Building Best of 2011

Monday, 16 January 2012
by omar
filed under Announcements and Trends and Data
Comments: 6

Earlier this week we released our Best of 2011 charts. 2011 saw you spend over 71 thousand years listening to music and scrobble more than 11 billion tracks. We’ve been churning through all of this data to find out what truly defined 2011.

New for this year is the discoveries chart. We went back to the beginning of time (well, to 2003) and checked every one of your 61 billion scrobbles to work out which artists were first scrobbled in 2011.

We’ve also broken these charts down by country and tag. Whatever you’re interested in, from experimental music in Mexico, the latest innovations in Finnish pop, or just what’s Big in Japan, you now have a means to browse them.

Following on from last year we are providing you with a data download. Musicbrainz IDs are now included in this data (where we have them) as part of our continued collaboration with Musicbrainz.

Producing the ‘Best of’ Charts is a very different process to our usual weekly charts. What follows is an overview of the process. In particular I’ll explain how we determined the new albums and discoveries of 2011, and how we turned these into the charts you see on the site.

New Albums

Our top artists are calculated based on albums released in 2011. One issue with albums is that they are typically released many times in many locations.

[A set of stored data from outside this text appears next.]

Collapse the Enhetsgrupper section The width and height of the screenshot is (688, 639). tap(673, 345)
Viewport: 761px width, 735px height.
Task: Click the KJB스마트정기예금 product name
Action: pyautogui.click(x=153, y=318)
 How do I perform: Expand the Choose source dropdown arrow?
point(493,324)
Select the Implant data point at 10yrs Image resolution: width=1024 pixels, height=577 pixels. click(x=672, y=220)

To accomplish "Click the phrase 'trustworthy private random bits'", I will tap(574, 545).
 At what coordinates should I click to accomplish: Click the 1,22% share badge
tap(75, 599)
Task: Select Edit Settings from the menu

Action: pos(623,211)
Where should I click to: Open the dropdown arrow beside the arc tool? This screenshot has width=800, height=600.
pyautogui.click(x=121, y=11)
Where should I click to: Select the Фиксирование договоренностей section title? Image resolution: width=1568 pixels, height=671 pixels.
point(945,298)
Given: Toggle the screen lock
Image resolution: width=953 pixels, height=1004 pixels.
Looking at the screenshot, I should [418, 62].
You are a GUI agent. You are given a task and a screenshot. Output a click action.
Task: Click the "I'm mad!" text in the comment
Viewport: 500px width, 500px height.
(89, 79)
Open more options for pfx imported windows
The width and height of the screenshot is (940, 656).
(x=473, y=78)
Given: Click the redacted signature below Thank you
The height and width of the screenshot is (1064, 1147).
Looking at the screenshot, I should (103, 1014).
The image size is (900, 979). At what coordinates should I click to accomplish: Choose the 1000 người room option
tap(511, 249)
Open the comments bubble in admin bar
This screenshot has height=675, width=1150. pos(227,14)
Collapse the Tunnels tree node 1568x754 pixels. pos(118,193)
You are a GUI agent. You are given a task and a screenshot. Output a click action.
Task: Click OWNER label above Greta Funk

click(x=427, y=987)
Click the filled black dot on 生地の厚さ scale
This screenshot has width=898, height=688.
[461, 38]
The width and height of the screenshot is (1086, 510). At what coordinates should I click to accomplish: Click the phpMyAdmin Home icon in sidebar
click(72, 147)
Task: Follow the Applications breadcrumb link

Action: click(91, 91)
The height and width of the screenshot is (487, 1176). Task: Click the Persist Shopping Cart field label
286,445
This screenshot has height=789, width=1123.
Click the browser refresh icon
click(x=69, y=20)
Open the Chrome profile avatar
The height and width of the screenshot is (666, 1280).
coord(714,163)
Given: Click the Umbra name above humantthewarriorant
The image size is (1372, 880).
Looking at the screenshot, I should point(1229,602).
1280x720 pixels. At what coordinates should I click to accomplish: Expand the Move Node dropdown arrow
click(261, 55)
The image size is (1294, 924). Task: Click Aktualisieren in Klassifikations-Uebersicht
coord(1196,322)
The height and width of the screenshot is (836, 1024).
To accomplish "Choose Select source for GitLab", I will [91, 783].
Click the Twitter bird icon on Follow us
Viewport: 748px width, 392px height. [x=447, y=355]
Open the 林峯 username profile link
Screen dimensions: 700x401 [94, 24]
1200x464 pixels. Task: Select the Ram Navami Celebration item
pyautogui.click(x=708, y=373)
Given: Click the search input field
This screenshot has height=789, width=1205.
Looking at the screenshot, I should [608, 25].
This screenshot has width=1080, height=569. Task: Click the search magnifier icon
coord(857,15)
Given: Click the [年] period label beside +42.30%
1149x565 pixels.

To get around this we used a new version of the Musicbrainz database to find track listings for albums that were first released in 2011.

Of course, that isn’t the end of the story. Our library doesn’t always match up with Musicbrainz. Such issues need to be handled when we align album information from Musicbrainz with our own scrobble data. It’s one of the reasons we’re improving our Musicbrainz ID coverage .

New Discoveries

We label an artist as a new discovery if they were first scrobbled in 2011. As I mentioned previously, this can only be decided by checking through all of the scrobbles we have ever received.

This task is complicated by misspelled artist names, collaborations, and remixes. A nice example is Britney Spears’ collaboration with Sabi. Britney is certainly not a new discovery, even though this incorrectly-titled artist was first scrobbled in 2011. We avoid this by mapping artist names to their correct versions, before sorting through their scrobbles.

Our Human Computer

Our final step was to send the charts to our secret weapon: the music team. They pored through thousands of the top artists of 2011, matching them against their own databases and removing/adding artists that were incorrect or missing.

Data Download

This year we have two data downloads: the first – like last year’s – contains the top artists and albums of 2011; the second contains only the top artists, because they do not all have associated albums. In the data you’ll find all of the artists and albums from Best of 2011, along with play and listener counts, top tags, and image links.

In both cases we have added Musicbrainz IDs to the data. You can use these on our own API, BBC Music, and The Guardian. Use the data as you please; we look forward to seeing what you come up with!